▶ [SUPPLIED RECORDS]:

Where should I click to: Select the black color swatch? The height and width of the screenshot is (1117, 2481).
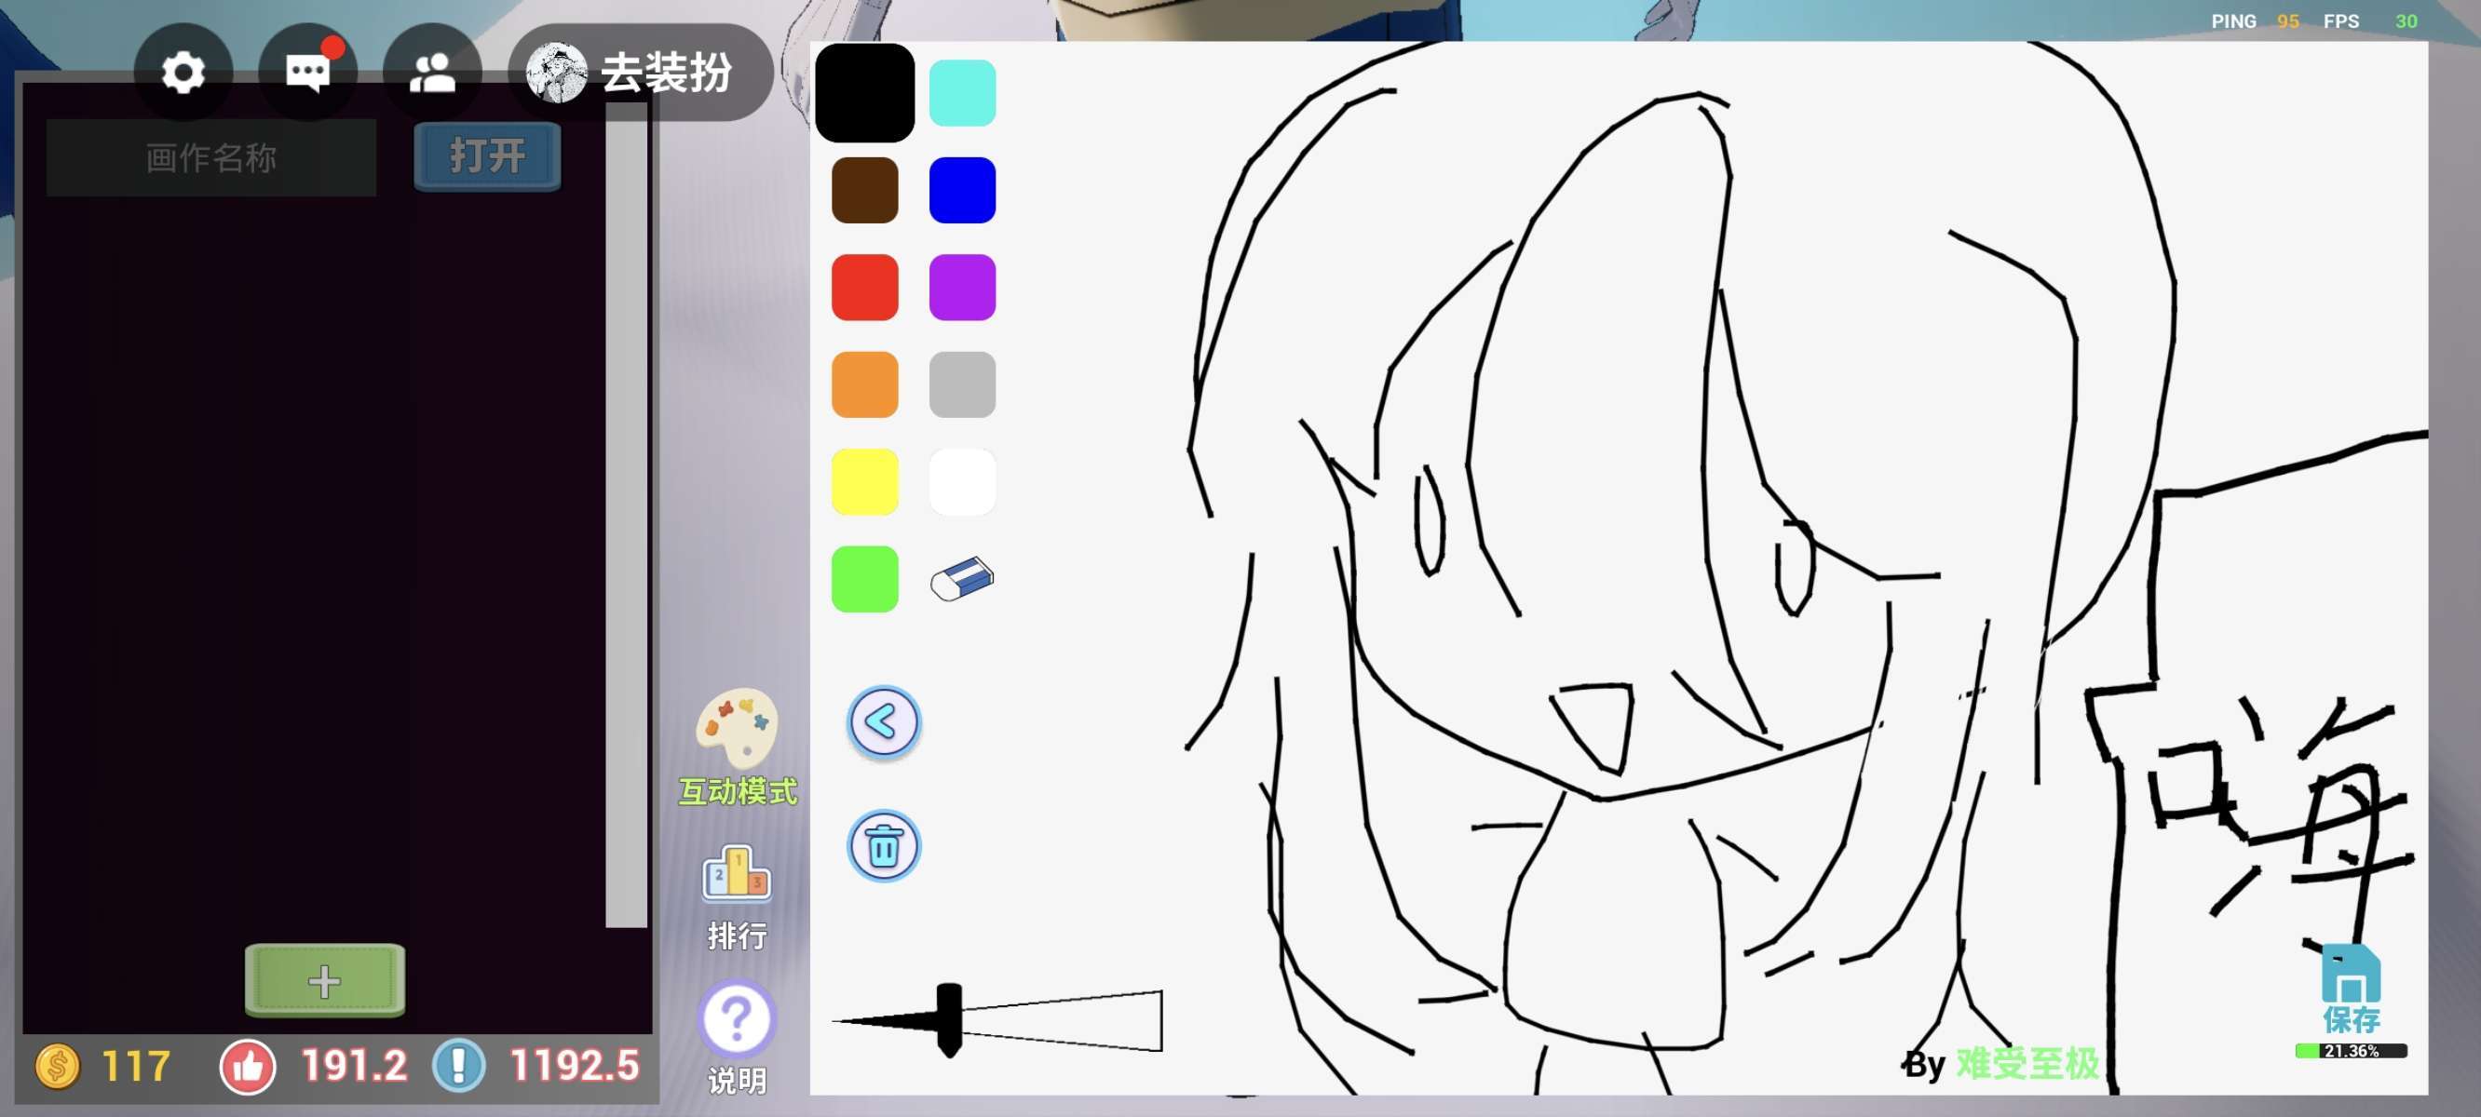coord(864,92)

* * *

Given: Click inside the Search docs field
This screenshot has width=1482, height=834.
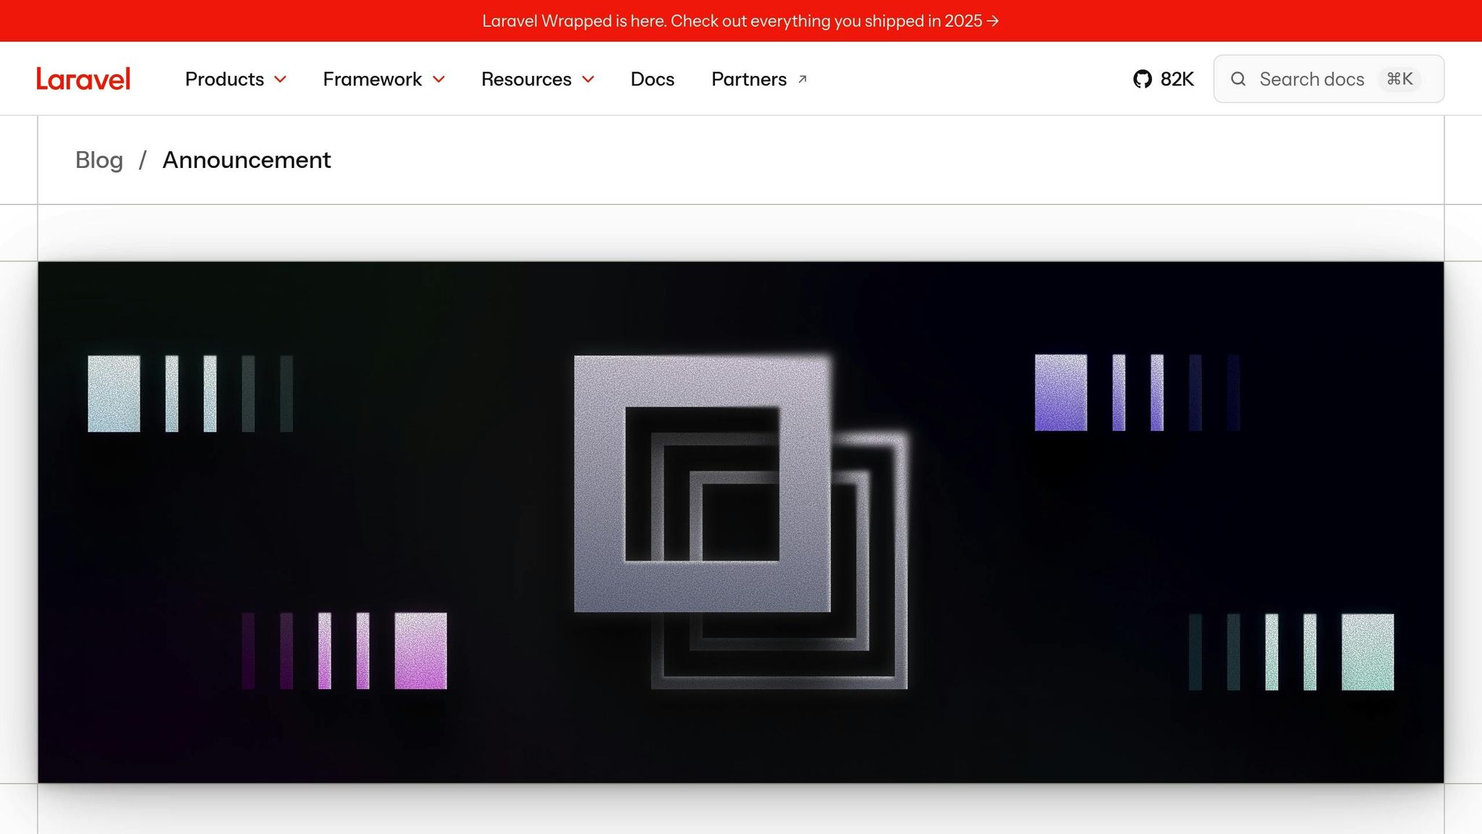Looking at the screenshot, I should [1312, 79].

---

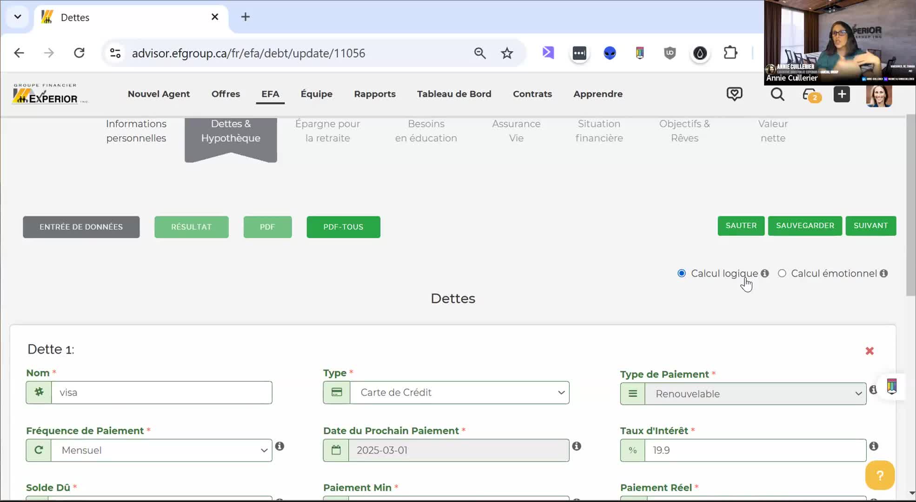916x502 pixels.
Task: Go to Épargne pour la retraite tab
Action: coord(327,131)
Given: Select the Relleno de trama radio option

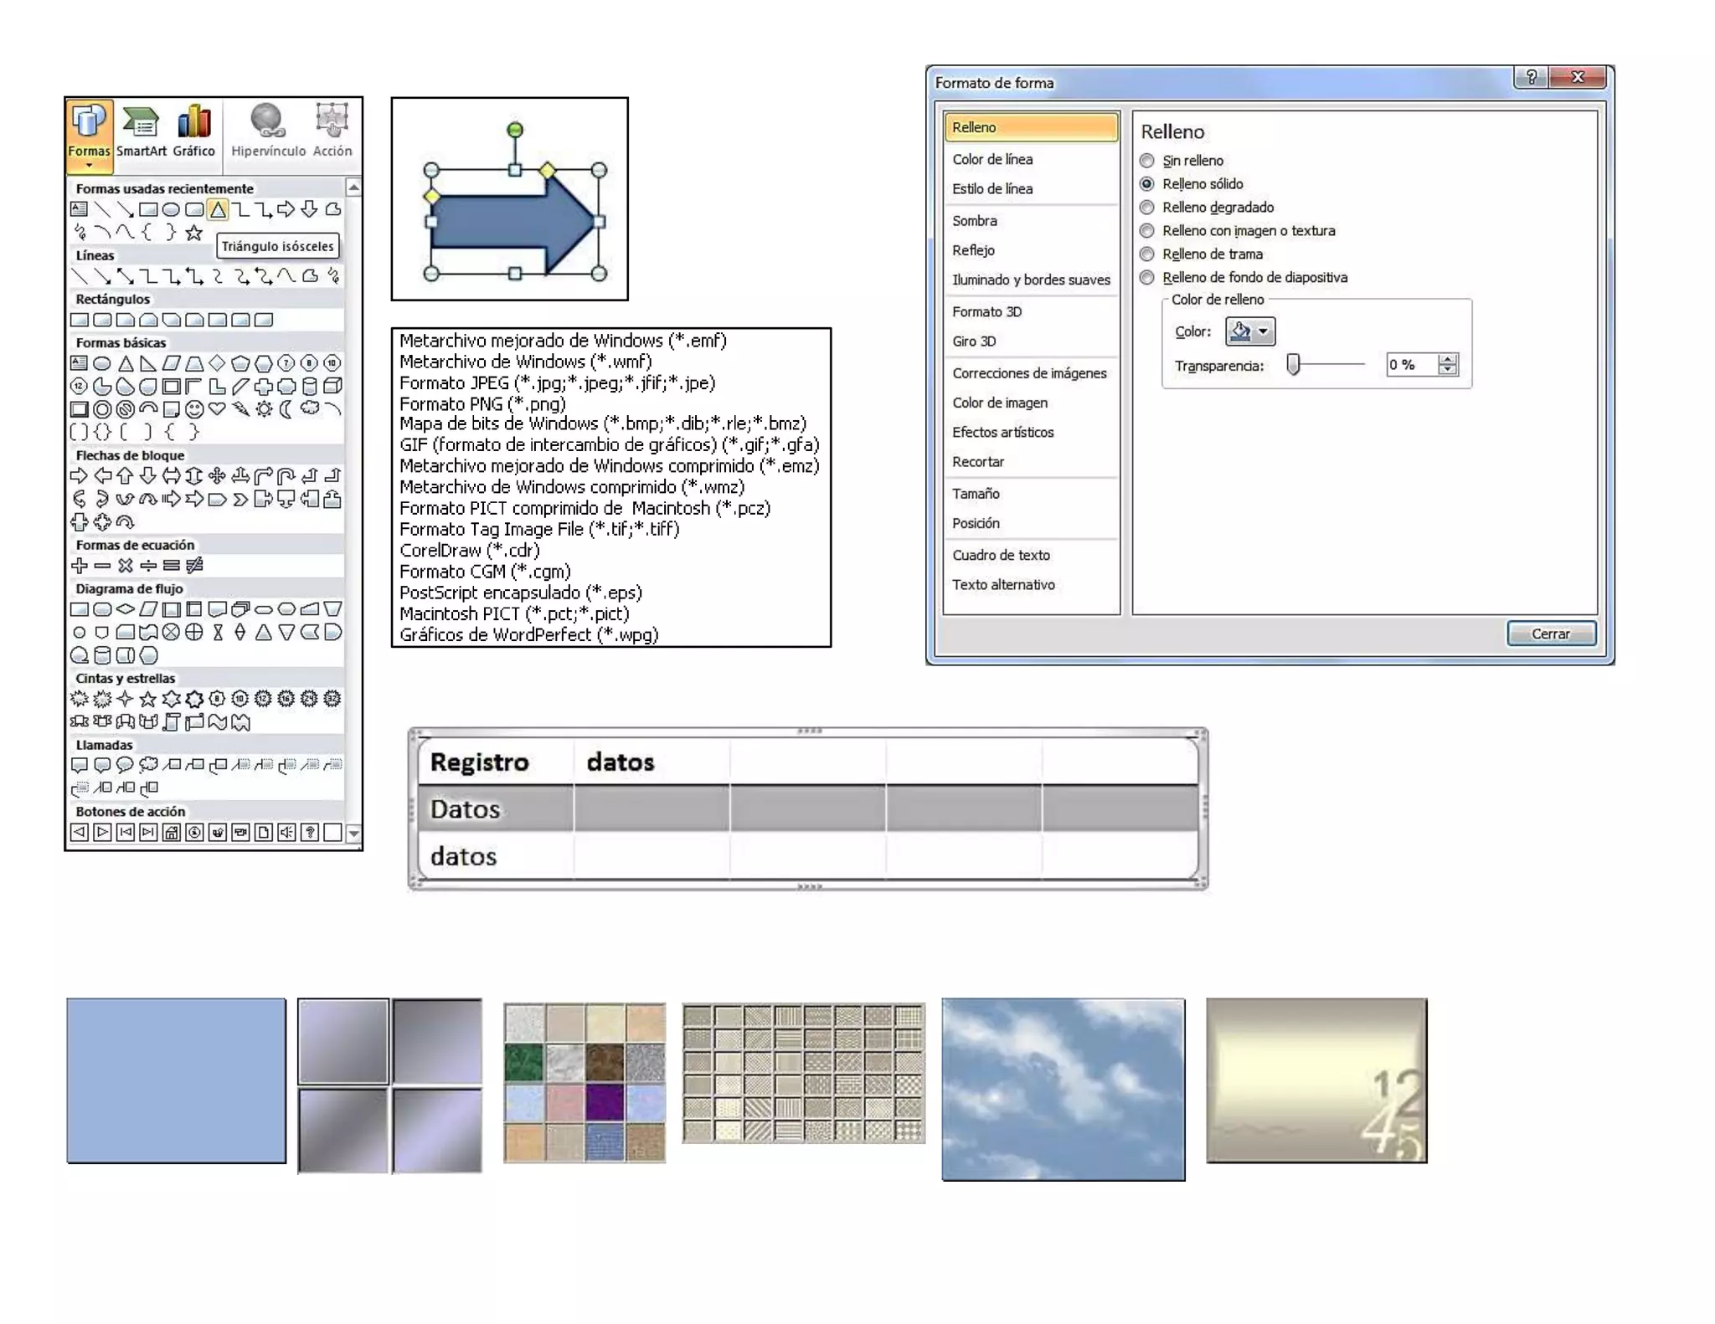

▶ [PROBLEM DETAILS]: Check each line of the listing above for the string "Given", then give how many lines have it. No other text.

▶ [OUTPUT FOR THIS TASK]: 2